2. You Have Close Friends
Close friendship are increasingly rare; one study
 found that the number of friends respondents felt they could discuss 
important matters with has dropped from an average of 2.94 to 2.08 in 
the last 20 years. (So much for the power of social media.)
If you have more than two or three close friends, be glad, not only 
for the social connection, but also because the positive effect of 
relationships on your life span is double what you get from exercising 
and just as powerful as quitting smoking.
And, where professional relationships are concerned...
3. You Choose the People Around You
Some people have employees who drive them nuts. Some people have 
customers who are obnoxious. Some people have casual acquaintances that 
are selfish, all-about-me jerks.
Guess what: They chose those people. Those people are in their professional or personal lives because they let them remain.
Successful people attract successful people. Hardworking people 
attract hardworking people. Kind people associate with kind people. 
Great employees want to work for great bosses.
If the people around you are people you want to be around you, you’re
 doing alright. (And, if they’re not, it’s time to start making some 
changes.)
4. You See Failure as Training
Failure sucks, but it’s also the best way to learn and grow. There 
will always be trials, challenges, and obstacles—but perseverance always
 wins in the end.
Every admirable person has failed numerous times. (Most of them have 
failed a lot more often than you. That’s why they’re so successful now.)
If you embrace every failure—if you own it, learn from it, and take 
full responsibility for making sure that next time things will turn out 
differently—then you’re already successful.
And in time, you’ll be even more successful, because you’ll never stop trying to be better than you are today.
5. You Don’t Ask for Anything
We’ve all experienced this moment: We’re having a great conversation,
 we’re finding things in common, and then, boom, the other person plays 
the “I need something” card.
And everything about the interaction changes.

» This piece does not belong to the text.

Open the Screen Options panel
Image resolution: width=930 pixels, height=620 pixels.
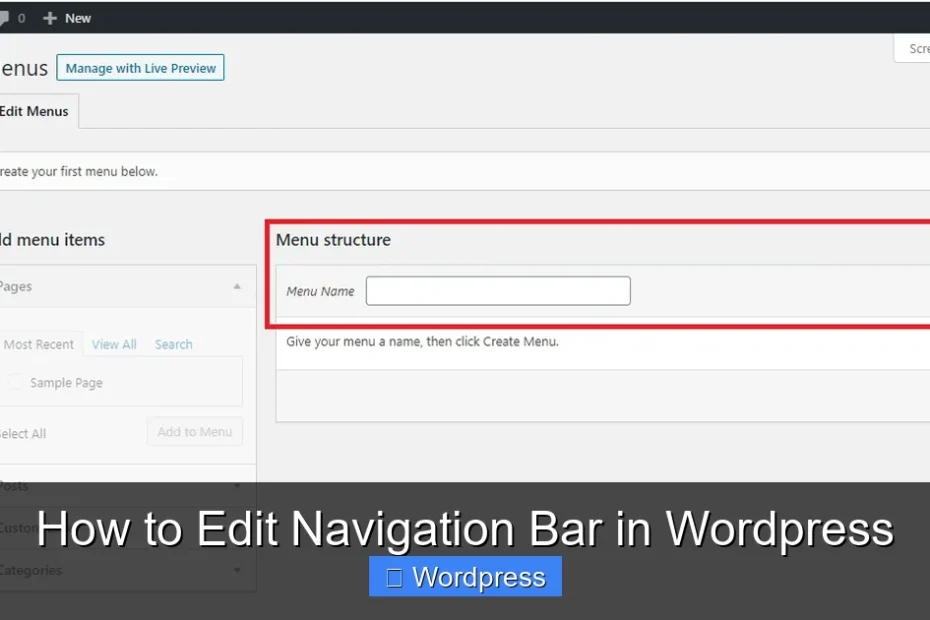pos(916,48)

What once appeared friendly has turned needy, almost grasping—and, if
 you’re like me, you feel guilty if you decide you don’t want to help.
People who feel successful aren’t needy. They accept help if offered,
 but they don’t feel the need to ask. In fact, they focus on what they 
can do for other people.
6. You Let Others Grab the Spotlight
OK, maybe you did do all the work. Maybe you did move mountains. Maybe you did kick butt and take names.

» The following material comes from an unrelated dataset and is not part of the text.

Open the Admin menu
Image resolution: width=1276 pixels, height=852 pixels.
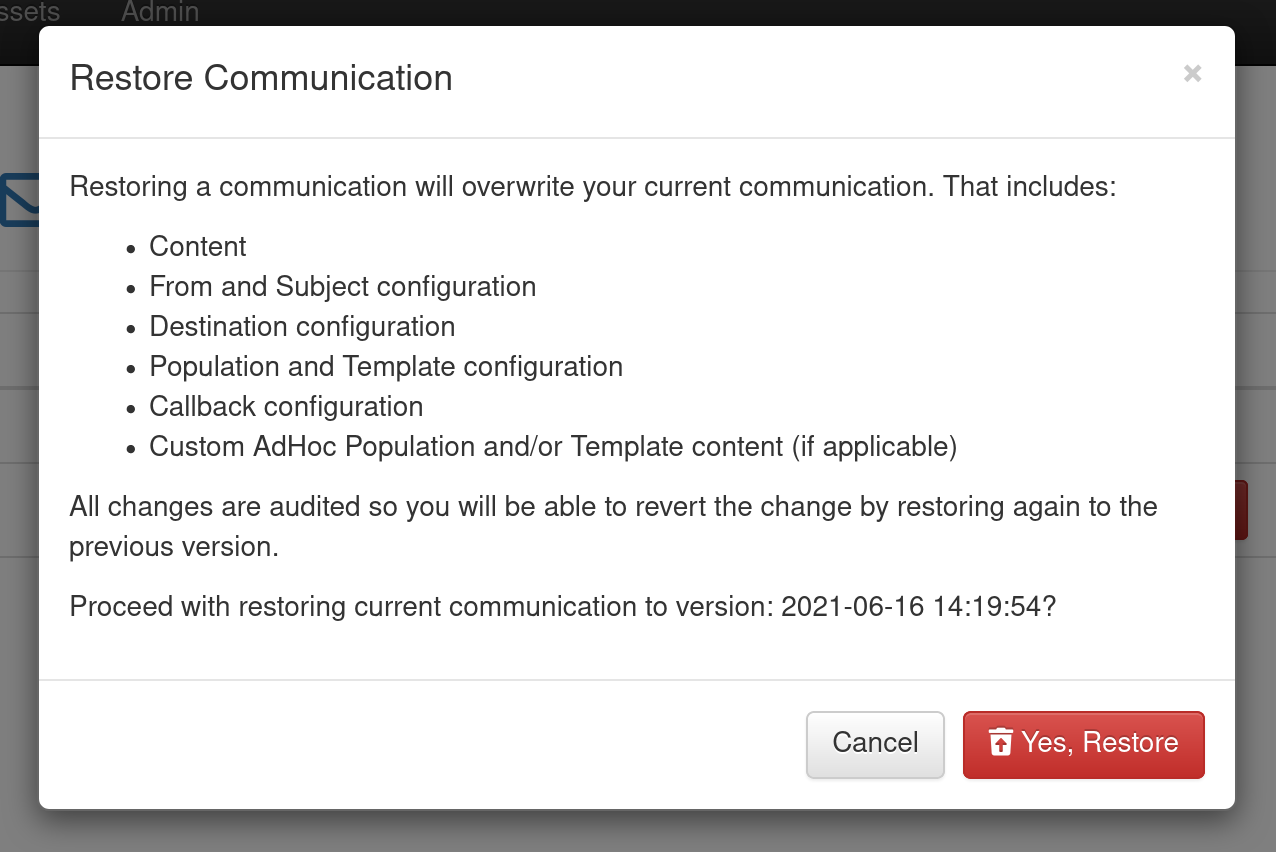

If you aren’t looking for praise or accolades, that means you’re 
successful. That means you feel proud on the inside, where it counts. 

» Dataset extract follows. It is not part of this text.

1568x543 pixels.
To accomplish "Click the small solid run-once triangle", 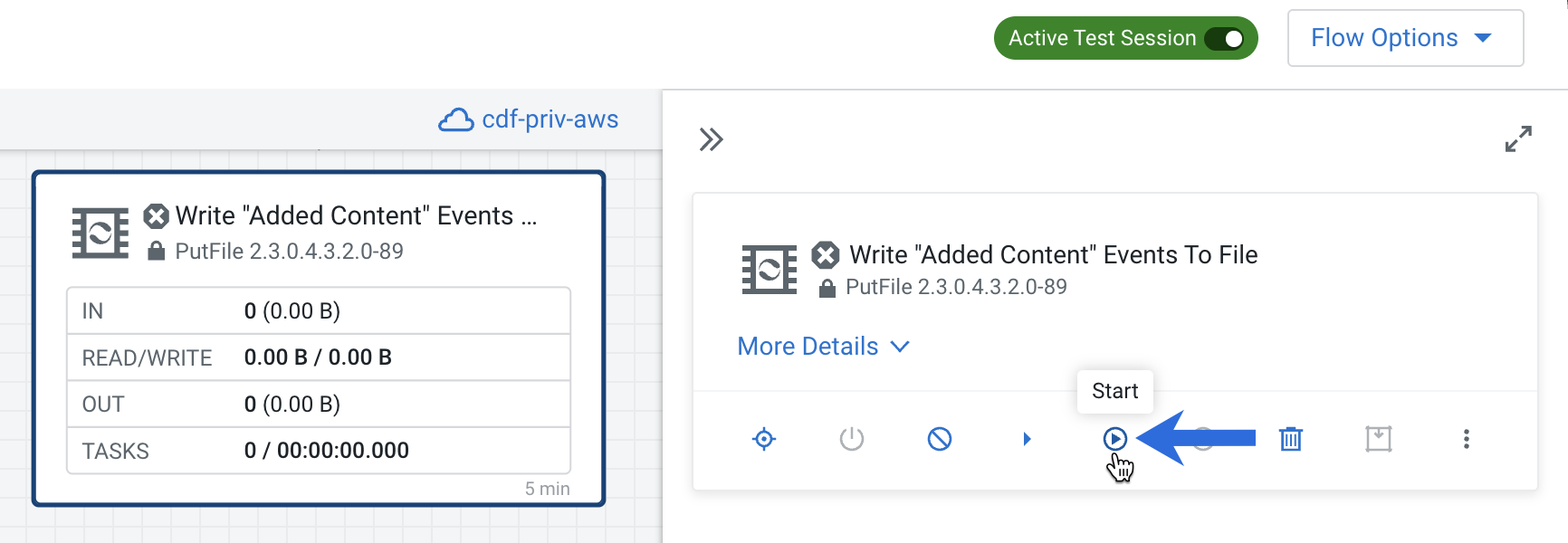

You don’t need the glory; you know what you’ve achieved.
If you enjoy the validation of others, but don’t need it, you’re successful.
And you know it, even if you don’t show it.
7. You Have a Purpose
Successful people have a purpose. As a result, they’re excited, dedicated, passionate, and fearless.
And they share their passions with others.
If you’ve found a purpose—if you’ve found something that inspires 
you, fuels you, makes you excited to get up, get out, and achieve—then 
you’re successful, regardless of how much money you make or what other 
people think.
Why? Because you’re living life your way—and that’s the best sign of accomplishment there is.